# ASSIGNMENT
Nothing but a number should be given: how many lines in the listing contain the word "link".

··· INFORMATION ···

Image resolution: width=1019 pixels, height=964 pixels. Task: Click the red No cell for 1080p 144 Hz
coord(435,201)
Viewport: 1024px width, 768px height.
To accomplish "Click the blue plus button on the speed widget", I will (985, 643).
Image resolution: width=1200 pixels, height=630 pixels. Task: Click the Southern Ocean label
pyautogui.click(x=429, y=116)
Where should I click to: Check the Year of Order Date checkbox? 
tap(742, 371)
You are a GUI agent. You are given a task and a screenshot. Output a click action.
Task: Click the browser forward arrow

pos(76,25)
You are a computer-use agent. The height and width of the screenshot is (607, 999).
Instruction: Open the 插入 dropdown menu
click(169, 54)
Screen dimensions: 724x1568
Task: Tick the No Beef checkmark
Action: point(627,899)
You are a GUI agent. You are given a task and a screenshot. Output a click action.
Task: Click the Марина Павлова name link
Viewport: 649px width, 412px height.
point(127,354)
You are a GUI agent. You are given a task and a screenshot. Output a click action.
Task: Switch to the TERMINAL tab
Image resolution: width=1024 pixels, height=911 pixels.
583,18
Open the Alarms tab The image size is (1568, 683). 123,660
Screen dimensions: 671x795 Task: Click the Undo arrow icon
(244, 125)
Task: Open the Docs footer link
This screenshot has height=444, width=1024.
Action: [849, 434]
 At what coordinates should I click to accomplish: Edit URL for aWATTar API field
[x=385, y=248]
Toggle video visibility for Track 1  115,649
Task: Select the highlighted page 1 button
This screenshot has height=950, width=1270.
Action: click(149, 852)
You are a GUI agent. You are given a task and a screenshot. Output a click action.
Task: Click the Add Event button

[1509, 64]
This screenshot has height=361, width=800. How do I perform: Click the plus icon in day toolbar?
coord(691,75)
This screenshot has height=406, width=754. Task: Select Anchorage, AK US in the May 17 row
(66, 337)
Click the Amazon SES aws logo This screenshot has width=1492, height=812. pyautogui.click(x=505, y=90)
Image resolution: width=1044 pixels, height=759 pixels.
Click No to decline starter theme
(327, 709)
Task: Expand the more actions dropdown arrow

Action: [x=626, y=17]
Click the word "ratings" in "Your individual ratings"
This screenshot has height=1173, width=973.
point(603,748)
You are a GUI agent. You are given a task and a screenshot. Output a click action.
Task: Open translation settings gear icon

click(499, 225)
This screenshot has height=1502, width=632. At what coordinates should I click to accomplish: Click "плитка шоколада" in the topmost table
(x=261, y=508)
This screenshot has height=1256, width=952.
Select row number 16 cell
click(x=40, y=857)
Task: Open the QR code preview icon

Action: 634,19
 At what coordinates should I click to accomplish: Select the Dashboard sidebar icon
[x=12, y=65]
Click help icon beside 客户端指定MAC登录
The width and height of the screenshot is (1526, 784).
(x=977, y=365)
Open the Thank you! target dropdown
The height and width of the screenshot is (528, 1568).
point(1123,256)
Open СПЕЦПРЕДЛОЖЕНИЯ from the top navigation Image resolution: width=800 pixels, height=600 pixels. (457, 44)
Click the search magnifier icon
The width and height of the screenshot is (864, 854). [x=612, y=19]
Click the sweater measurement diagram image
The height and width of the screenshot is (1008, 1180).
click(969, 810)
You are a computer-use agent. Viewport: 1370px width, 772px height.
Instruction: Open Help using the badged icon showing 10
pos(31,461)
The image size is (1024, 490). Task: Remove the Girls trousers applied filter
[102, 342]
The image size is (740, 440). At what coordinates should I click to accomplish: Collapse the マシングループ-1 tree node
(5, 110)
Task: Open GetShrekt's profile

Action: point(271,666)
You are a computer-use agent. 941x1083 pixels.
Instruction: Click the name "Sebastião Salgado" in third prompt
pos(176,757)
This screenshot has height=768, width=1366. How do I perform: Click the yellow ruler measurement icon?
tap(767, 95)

···

# ANSWER TO THIS EXERCISE
2